--- Begin GIVEN DATA ---

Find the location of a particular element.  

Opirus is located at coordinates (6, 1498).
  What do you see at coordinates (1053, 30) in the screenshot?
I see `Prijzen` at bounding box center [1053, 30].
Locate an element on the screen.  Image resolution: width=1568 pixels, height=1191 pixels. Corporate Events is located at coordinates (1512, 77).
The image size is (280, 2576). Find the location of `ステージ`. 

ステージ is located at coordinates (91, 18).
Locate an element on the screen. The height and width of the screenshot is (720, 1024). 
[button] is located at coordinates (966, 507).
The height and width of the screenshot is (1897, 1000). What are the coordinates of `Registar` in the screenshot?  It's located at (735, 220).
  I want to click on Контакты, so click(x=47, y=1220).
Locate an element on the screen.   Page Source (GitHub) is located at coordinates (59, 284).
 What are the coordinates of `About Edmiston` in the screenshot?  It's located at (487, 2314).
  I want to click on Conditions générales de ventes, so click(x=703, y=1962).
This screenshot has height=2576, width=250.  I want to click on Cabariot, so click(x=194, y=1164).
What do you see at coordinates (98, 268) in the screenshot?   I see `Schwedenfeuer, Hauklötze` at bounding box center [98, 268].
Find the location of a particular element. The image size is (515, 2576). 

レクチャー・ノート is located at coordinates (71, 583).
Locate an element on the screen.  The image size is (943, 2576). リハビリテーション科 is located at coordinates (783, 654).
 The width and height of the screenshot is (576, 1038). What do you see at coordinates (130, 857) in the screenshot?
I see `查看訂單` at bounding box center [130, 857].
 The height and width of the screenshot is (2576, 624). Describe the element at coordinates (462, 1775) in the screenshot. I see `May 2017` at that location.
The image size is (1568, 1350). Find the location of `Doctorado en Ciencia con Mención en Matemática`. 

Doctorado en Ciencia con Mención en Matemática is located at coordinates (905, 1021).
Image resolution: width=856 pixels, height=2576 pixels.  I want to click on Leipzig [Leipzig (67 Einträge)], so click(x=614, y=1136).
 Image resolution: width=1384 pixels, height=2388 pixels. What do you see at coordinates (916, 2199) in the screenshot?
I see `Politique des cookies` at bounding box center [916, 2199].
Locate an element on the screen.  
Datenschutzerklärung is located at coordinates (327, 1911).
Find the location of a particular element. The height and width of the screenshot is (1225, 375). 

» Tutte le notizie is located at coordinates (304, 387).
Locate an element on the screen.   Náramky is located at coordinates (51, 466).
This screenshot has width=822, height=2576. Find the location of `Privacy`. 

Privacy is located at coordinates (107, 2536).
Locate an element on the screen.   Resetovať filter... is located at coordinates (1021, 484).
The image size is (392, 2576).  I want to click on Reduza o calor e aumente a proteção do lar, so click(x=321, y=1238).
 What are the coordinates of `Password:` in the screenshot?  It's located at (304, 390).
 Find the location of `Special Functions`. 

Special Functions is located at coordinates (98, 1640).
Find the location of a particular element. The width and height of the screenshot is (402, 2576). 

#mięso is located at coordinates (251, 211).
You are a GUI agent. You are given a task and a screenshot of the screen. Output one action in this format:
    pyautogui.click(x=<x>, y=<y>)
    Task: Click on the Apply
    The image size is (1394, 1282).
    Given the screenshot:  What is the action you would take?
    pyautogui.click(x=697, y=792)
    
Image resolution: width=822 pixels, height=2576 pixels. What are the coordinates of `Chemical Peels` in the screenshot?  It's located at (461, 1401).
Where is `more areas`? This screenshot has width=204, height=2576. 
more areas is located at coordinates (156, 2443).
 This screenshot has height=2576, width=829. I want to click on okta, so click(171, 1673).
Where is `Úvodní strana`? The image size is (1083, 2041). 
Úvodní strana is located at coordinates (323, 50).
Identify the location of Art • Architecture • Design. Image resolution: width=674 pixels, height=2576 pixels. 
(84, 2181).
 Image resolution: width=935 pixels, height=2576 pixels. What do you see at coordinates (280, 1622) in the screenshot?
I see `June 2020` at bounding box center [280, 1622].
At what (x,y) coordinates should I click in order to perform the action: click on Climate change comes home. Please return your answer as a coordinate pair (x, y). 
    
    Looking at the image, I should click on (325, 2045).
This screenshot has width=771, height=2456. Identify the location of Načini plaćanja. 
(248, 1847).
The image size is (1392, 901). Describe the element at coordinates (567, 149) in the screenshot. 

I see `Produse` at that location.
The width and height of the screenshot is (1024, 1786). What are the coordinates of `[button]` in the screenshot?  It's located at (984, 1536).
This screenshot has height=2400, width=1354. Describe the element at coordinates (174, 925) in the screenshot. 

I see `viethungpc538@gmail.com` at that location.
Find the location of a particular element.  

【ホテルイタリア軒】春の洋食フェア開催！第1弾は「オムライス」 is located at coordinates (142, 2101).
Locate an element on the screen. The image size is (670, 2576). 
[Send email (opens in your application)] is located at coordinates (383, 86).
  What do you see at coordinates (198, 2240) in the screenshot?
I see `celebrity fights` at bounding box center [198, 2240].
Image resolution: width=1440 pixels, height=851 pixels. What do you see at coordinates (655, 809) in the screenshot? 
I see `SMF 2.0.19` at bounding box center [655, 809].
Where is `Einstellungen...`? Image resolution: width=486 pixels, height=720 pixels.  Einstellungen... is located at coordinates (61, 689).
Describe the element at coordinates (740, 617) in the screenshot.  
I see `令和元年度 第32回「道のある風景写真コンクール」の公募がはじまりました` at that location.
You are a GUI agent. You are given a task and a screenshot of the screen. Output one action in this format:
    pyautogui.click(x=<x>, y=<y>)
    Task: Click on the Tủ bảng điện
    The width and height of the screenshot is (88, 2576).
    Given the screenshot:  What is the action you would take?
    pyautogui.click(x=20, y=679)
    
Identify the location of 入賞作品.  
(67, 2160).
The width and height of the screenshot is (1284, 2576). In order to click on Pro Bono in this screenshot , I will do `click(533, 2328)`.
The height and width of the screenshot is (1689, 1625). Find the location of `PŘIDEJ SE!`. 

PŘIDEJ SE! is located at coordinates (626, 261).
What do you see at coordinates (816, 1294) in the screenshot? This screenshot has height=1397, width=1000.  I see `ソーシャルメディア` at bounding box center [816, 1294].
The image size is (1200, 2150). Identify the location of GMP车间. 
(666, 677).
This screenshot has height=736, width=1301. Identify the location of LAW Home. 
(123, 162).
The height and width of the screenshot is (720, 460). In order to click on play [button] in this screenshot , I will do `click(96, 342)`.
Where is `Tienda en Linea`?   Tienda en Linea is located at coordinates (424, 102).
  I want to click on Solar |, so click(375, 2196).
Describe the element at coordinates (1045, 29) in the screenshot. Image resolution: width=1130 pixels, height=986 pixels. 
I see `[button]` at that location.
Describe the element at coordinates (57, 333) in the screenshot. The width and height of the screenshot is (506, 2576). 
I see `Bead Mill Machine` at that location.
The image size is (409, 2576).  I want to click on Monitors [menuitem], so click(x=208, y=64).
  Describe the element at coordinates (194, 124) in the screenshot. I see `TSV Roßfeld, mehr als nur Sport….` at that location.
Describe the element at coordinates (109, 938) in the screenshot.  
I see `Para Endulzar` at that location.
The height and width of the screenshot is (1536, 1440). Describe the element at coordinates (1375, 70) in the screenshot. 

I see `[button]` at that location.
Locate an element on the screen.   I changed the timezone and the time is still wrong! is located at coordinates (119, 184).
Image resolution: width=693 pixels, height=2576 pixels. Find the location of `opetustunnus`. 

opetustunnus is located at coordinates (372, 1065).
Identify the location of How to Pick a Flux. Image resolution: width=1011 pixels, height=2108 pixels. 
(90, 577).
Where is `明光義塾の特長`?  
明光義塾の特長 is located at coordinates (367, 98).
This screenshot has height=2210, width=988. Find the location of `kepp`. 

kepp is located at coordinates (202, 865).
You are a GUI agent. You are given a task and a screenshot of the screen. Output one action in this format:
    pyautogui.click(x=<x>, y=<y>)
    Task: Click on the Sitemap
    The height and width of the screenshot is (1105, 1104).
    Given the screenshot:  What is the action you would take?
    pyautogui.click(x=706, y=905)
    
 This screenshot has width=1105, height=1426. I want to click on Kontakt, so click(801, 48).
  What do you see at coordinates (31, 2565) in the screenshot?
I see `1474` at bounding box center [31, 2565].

--- End GIVEN DATA ---

WORK TO DO: Copy out every row from the line containing "What do you see at coordinates (816, 1294)" down to the line containing "(666, 677).", both included, with nothing changed.

SOLUTION BELOW:
What do you see at coordinates (816, 1294) in the screenshot? This screenshot has height=1397, width=1000.  I see `ソーシャルメディア` at bounding box center [816, 1294].
The image size is (1200, 2150). Identify the location of GMP车间. 
(666, 677).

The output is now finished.